The winner of the MacRobert Award, the top Royal Academy of Engineering Award for innovation, was Raspberry Pi. Dr Eben Upton CBE, a St John’s alumnus, is the CEO of the organisation, and Dr Robert Mullins, Fellow of St John’s and University Lecturer in Computer Science, is a co-founder of the Raspberry Pi Foundation.
The other finalists in the category were Vision RT - whose CEO is Norman Smith, a graduate of St John’s - and St John's Innovation Centre-based company Darktrace. Vision RT developed the world’s most accurate real-time 3D body surface imaging system that enables doctors to target cancerous tumours with pinpoint accuracy. Darktrace created a cyber ‘immune system’ that uses machine learning to self-learn what is ‘normal’ for an organisation’s computer network.
The MacRobert Award was presented to Raspberry Pi by The Duke of Kent at the Academy's Awards Dinner. Raspberry Pi, launched in 2012, is a not-for-profit organisation which creates credit card-sized microcomputers that are redefining how children learn to code. The company has sold 14 million micro-computers, and the success achieved by Raspberry Pi Trading generates millions in profits that are then used by the Raspberry Pi Foundation to help teach people about computing.

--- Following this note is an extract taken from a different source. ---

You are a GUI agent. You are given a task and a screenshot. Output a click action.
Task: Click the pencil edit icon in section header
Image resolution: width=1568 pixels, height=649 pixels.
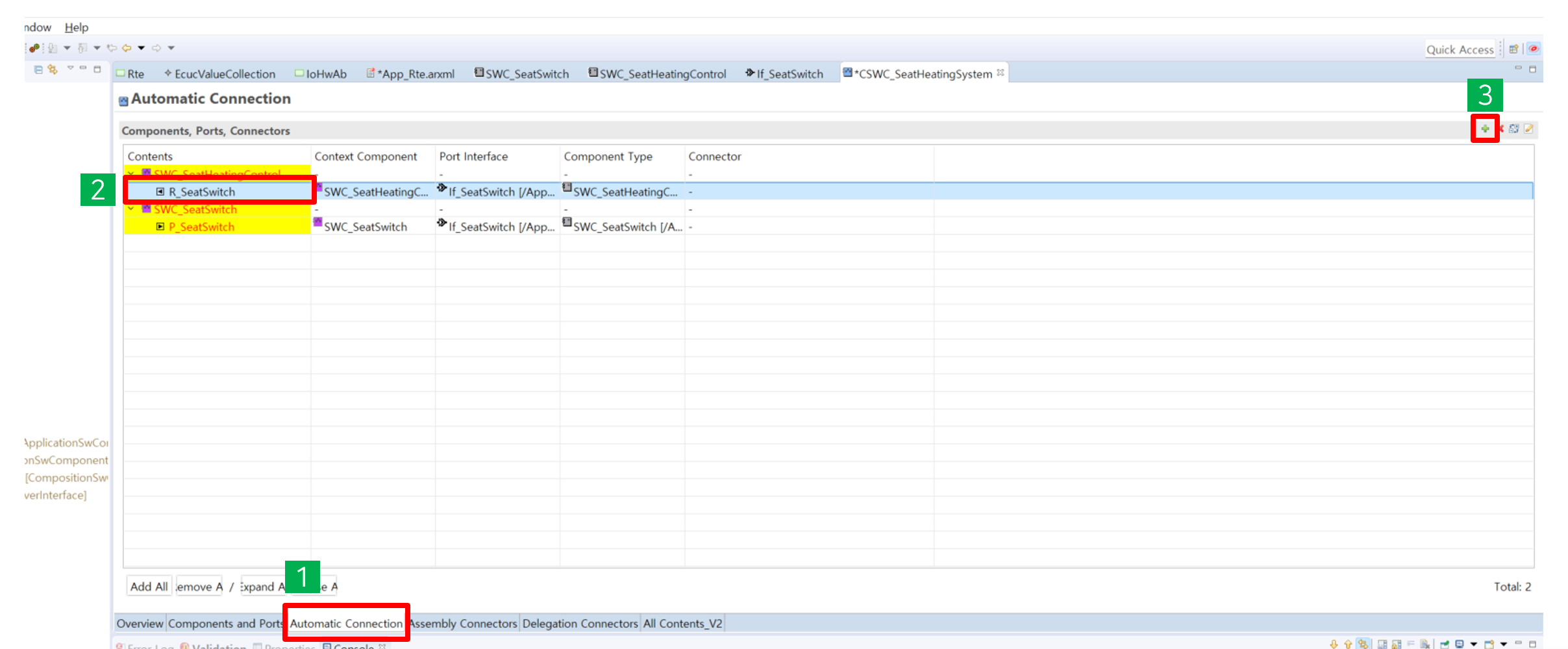(x=1528, y=129)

The CEO and co-founder of Raspberry Pi, Dr Eben Upton CBE, read Electrical and Engineering Sciences at St John’s from 1996-1999, and continued his postgraduate studies at the College. He was Director of Studies in Computer Science at St John’s from 2004-2007. Dr Upton was recognised by MIT Technology Review as One of the World's Top Young Innovators for 2012, and he was awarded a CBE in the Queen’s Birthday Honours List 2016 for services to Business and Education.
The Raspberry Pi Foundation was also co-founded by another Johnian, Dr Robert Mullins. Although not a nominated team member for the award, Dr Mullins is Director of Studies for Computer Science at St John’s and Peterhouse, and Senior Lecturer in the Computer Laboratory at the University of Cambridge.
Norman Smith, CEO, President and co-founder of Vision RT since 2001, received a BA in Electrical and Engineering Sciences from St John’s in 1992, and an MA in 1996. He studied Medical Imaging for his PhD at Imperial College London in 1998, and is a Fellow of the Institute of Engineering and Technology.
The MacRobert Award is the UK's longest running and most prestigious national prize for engineering innovation, and was first presented in 1969. The award recognises outstanding innovation, tangible societal benefit and proven commercial success, and is presented and run by the Royal Academy of Engineering, with support from the Worshipful Company of Engineers.